Sua obra mais relevante foi publicada em 1973. A ANGÚSTIA DA INFLUÊNCIA é uma investigação que redimensiona a importância do autor no sistema literário. Pensando na poesia, Bloom propõe uma análise sobre o modo como certos autores se relacionam com a própria ideia de Literatura, que se apresenta no momento em que decidem escrever uma obra. Trocando em miúdos é como se ele chamasse atenção para uma dicotomia simples e insuperável: quem se senta para escrever precisa justificar seu ato, travando um duro diálogo com suas próprias influências. Essa DR estética é construída em meio a um complicado equilíbrio entre a vontade de destruir tudo o que foi feito antes e de levar para o futuro tudo o que nos trouxe até aqui. Escrever seria um ato essencialmente psicanalítico, em que o indivíduo usa o passado para construir as ferramentas que lhe permitirão se libertar do passado.
Seis anos antes, Roland Barthes havia fascinado todos nós com o reacendimento das discussões sobre a suposta morte do autor. Bloom trouxe, portanto, uma proposta de retorno de nossos heróis de papel. Apesar de sua competência intelectual, seu brilho não era, contudo, resultado de valores individuais, mas vinha do comportamento de seus pares. Explico: a maior parte dos críticos se recusa – há décadas – a fazer seu trabalho. Vivem de visitar de forma inconsequente a ideia dos antecessores, como se estivessem em um tour pelo museu da memória da Teoria. Não são marxistas, não são liberais, não são formalistas, não são estruturalistas, não são culturalistas, não tomam nem Coca nem Pepsi; não vão à praia nem ao shopping. Eles superaram o dilema das escolhas porque nunca de fato escolheram. São sempre todas as coisas por que jamais se tornaram uma delas. Difícil encontrar teóricos dispostos a seguir à risca seus próprios conceitos de literatura. Pior, bem pior: difícil encontrar teóricos dispostos a seguir à risca um conceito mínimo, qualquer conceito de literatura.

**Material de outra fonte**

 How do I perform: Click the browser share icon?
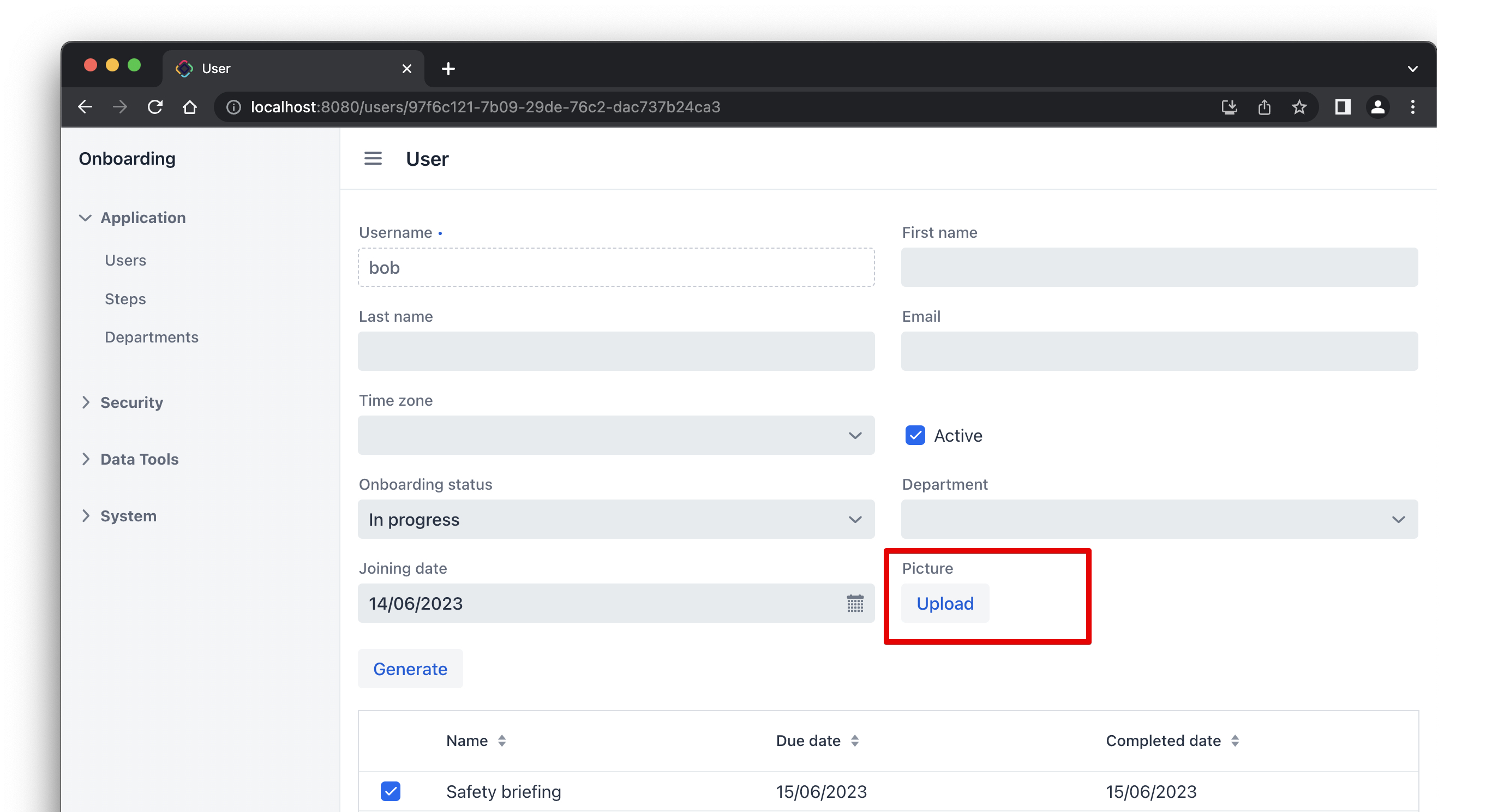coord(1263,107)
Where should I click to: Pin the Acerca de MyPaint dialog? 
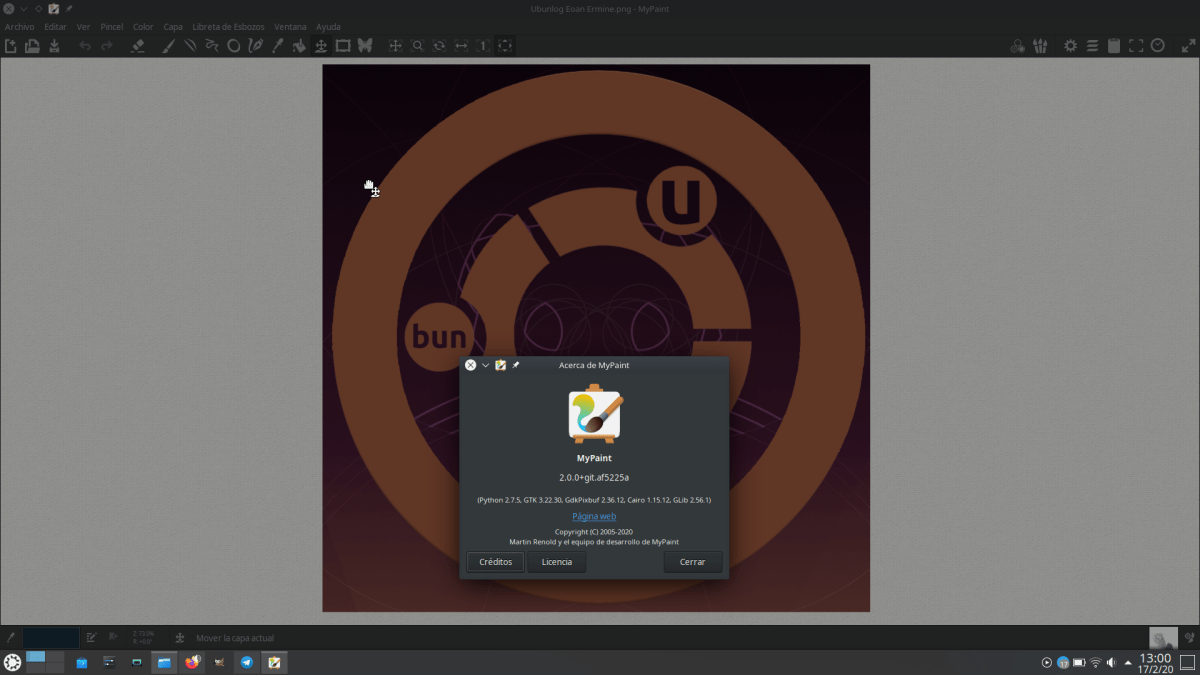pyautogui.click(x=515, y=365)
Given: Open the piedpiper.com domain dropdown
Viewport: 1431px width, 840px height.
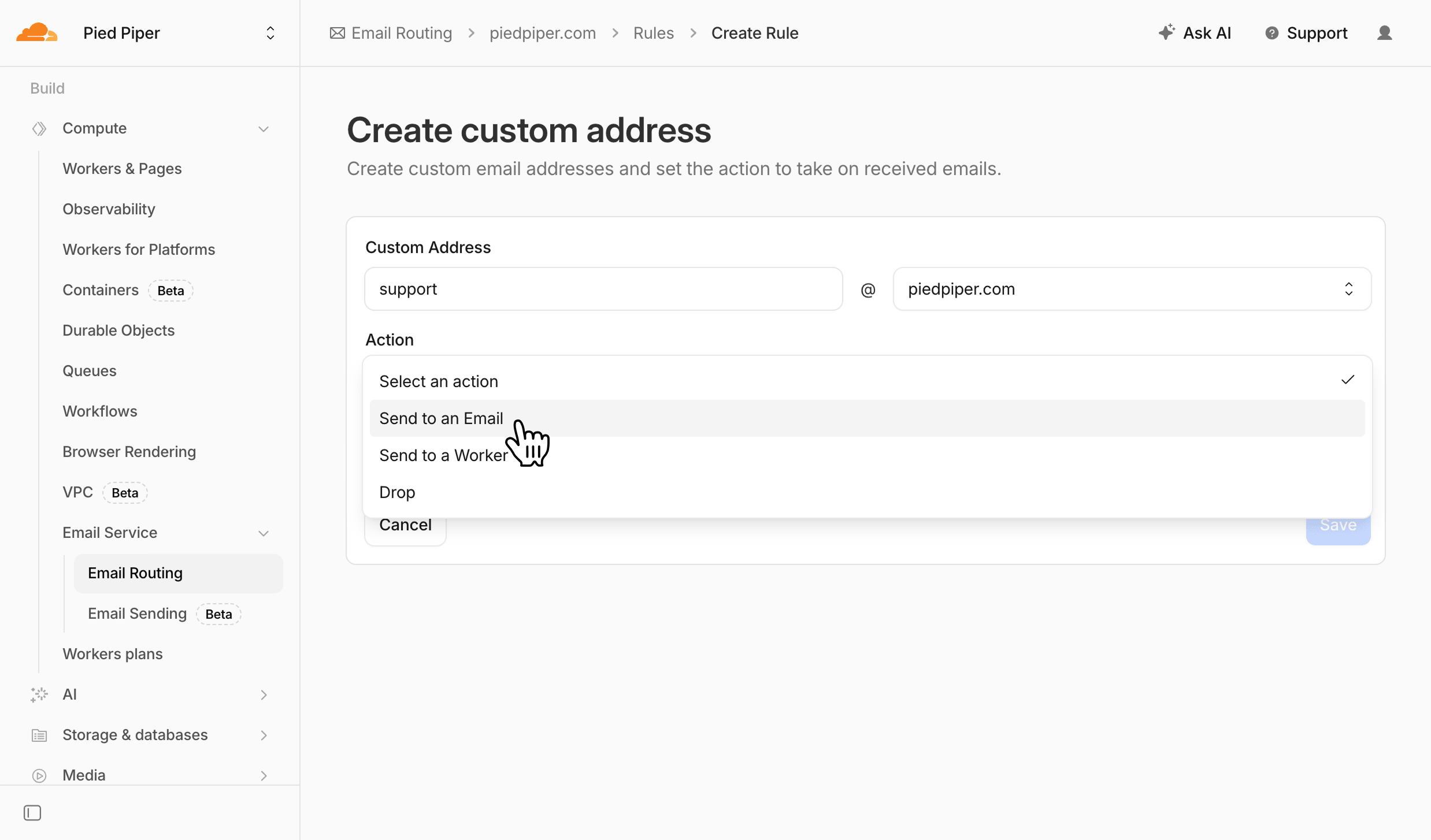Looking at the screenshot, I should [1131, 289].
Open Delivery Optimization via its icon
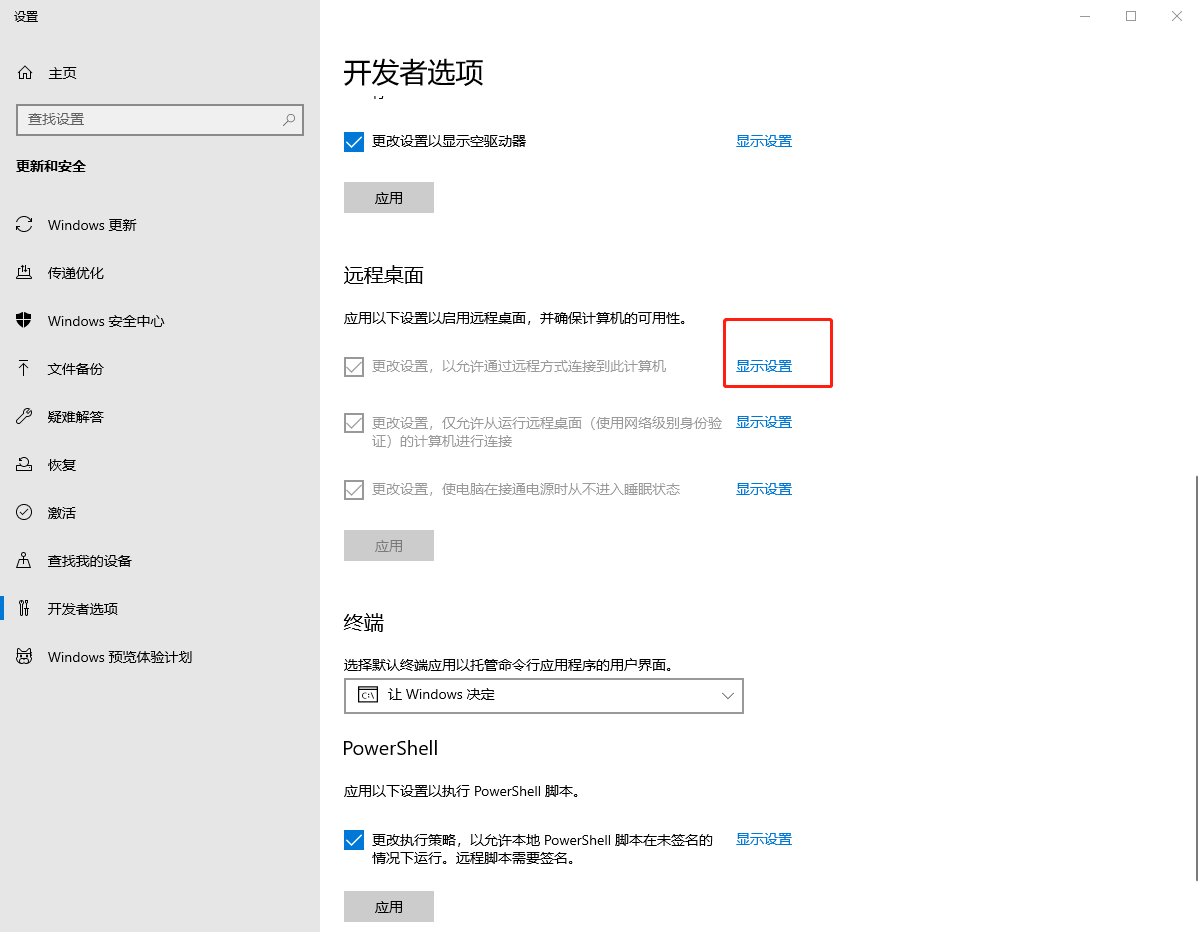This screenshot has width=1200, height=932. [25, 273]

Se um terraplanista encontrasse um crítico literário no século XXI, poderia o primeiro adormecer suave com a opinião do segundo: “Por que temos que definir se a Terra é redonda ou plana? Por que não podemos deixar essa questão em aberto? Que mania é essa de encerrar, rotular, mensurar aquilo que nos é tão caro? A força da Terra não seria justamente essa: a de ser, a um mesmo tempo redonda e plana?”

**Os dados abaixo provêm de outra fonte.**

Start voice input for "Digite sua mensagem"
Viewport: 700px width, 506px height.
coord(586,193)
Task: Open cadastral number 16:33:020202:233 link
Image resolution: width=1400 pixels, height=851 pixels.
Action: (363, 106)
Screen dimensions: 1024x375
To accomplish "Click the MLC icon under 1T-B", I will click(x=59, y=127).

Os críticos não desejam mais criticar. Estão hoje presos em seus dois exercícios diretos: agregar e salvar: agregar leitores e salvar autores. Em um mundo onde os pensadores se transformaram em divulgadores das obras e os eventos de literatura mergulham na tentação de serem quermesses, Bloom fará falta. E isso é ainda pior do que a notícia de sua morte biológica. Há um tipo de crueldade intelectual que nos obriga a lutar não apenas por nossas causas, mas pela manutenção de um padrão mínimo de comportamento ético do lado oposto ao que estamos. A esse tipo de crueldade chamamos de realidade.
Eu não queria, mas penso que o esforço por encontrar uma finalidade positiva para a literatura por vezes resulta em uma instrumentalização corrosiva, que transforma finalidade em término, objetivo em limitação. E isso – eu não tenho como mentir – é ruim.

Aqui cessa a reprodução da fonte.